*Prompt 1*. Please change "screenshot" to "screen capture" in the records, starting with the line with "You are a computer-use agent. The" and going on through the line with "tap(91, 416)". Keep everything else the same and return only those lines.

*Quoted passage*.
Boyan Duan

I am a Data Scientist working at Google. My current work focus on ad performance and data-driven attribution. Before that, I got my Ph.D. degree in the Department of Statistics & Data Science at Carnegie Mellon University. I was very fortunate to be advised by professor Aaditya Ramdas and professor Larry Wasserman. We worked on developing interactive methodologies that leverage machine and human intelligence for various hypothesis testing problems. Here is my thesis.

Here is my Curriculum Vitae.

Education

Ph.D. in Statistics, 2021
Carnegie Mellon University, Pittsburgh, USA
B.S. in Statistics, 2016
University of Science and Technology of China, Hefei
Intern in Computer Science, 2015
University of Birmingham, UK

Research Interests

Human-in-the-loop interactive testing
Multiple testing and nonparametric testing
Causal inference: identifications under heterogeneous treatment effect
Reproducibility in science and technology

Papers and submissions

Interactive Martingale Tests for the Global Null (EJS, 2020) arxiv, code
Boyan Duan, Aaditya Ramdas, Sivaraman Balakrishnan, Larry Wasserman
Global null testing is a classical problem going back about a century to Fisher’s and Stouffer’s combination tests. We present simple martingale analogs of these classical tests, which are applicable in two distinct settings: (a) the online setting in which there is a possibly infinite sequence of p-values, and (b) the batch setting, where one uses prior knowledge to preorder the hypotheses. Built on the martingale analogs, we use a recent idea of “masking” p-values to develop a novel interactive test for the global null. It can take advantage of covariates and repeated user guidance to create a data-adaptive ordering that achieves higher detection power against structured alternatives.

Stored records:
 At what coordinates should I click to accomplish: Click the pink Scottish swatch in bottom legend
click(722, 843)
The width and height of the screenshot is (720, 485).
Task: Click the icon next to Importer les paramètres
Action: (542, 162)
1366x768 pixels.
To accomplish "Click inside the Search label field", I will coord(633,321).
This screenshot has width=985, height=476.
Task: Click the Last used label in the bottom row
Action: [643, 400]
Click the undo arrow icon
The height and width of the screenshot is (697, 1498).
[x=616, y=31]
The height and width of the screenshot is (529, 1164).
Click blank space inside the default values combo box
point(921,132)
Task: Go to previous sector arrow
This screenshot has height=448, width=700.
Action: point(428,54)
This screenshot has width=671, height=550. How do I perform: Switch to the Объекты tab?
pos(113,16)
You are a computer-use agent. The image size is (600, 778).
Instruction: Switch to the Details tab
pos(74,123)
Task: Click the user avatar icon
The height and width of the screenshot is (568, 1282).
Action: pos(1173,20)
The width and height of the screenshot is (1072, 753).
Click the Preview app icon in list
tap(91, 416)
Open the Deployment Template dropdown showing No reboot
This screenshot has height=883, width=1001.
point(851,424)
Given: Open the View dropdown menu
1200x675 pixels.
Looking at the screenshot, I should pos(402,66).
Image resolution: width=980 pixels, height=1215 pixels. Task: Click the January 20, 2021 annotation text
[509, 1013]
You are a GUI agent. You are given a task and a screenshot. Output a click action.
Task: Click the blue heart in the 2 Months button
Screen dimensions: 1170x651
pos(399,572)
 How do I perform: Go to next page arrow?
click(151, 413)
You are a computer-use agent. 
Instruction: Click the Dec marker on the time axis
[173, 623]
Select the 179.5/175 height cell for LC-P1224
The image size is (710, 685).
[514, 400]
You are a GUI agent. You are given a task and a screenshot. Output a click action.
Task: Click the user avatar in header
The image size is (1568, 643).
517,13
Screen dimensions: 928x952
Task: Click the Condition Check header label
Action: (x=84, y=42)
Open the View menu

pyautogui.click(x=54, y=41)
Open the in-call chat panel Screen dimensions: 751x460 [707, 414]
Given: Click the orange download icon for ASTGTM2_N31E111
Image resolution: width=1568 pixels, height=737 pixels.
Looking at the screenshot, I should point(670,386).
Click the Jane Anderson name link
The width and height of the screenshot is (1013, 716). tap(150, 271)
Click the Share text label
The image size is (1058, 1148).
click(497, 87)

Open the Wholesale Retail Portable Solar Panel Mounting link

*Prompt 2*. From the academic profile, copy word for word the passage starting with "Papers and submissions" and going on through "against structured alternatives.".

*Exercise answer 1*.
You are a computer-use agent. The image size is (600, 778).
Instruction: Switch to the Details tab
pos(74,123)
Task: Click the user avatar icon
The height and width of the screen capture is (568, 1282).
Action: pos(1173,20)
The width and height of the screen capture is (1072, 753).
Click the Preview app icon in list
tap(91, 416)

*Exercise answer 2*.
Papers and submissions

Interactive Martingale Tests for the Global Null (EJS, 2020) arxiv, code
Boyan Duan, Aaditya Ramdas, Sivaraman Balakrishnan, Larry Wasserman
Global null testing is a classical problem going back about a century to Fisher’s and Stouffer’s combination tests. We present simple martingale analogs of these classical tests, which are applicable in two distinct settings: (a) the online setting in which there is a possibly infinite sequence of p-values, and (b) the batch setting, where one uses prior knowledge to preorder the hypotheses. Built on the martingale analogs, we use a recent idea of “masking” p-values to develop a novel interactive test for the global null. It can take advantage of covariates and repeated user guidance to create a data-adaptive ordering that achieves higher detection power against structured alternatives.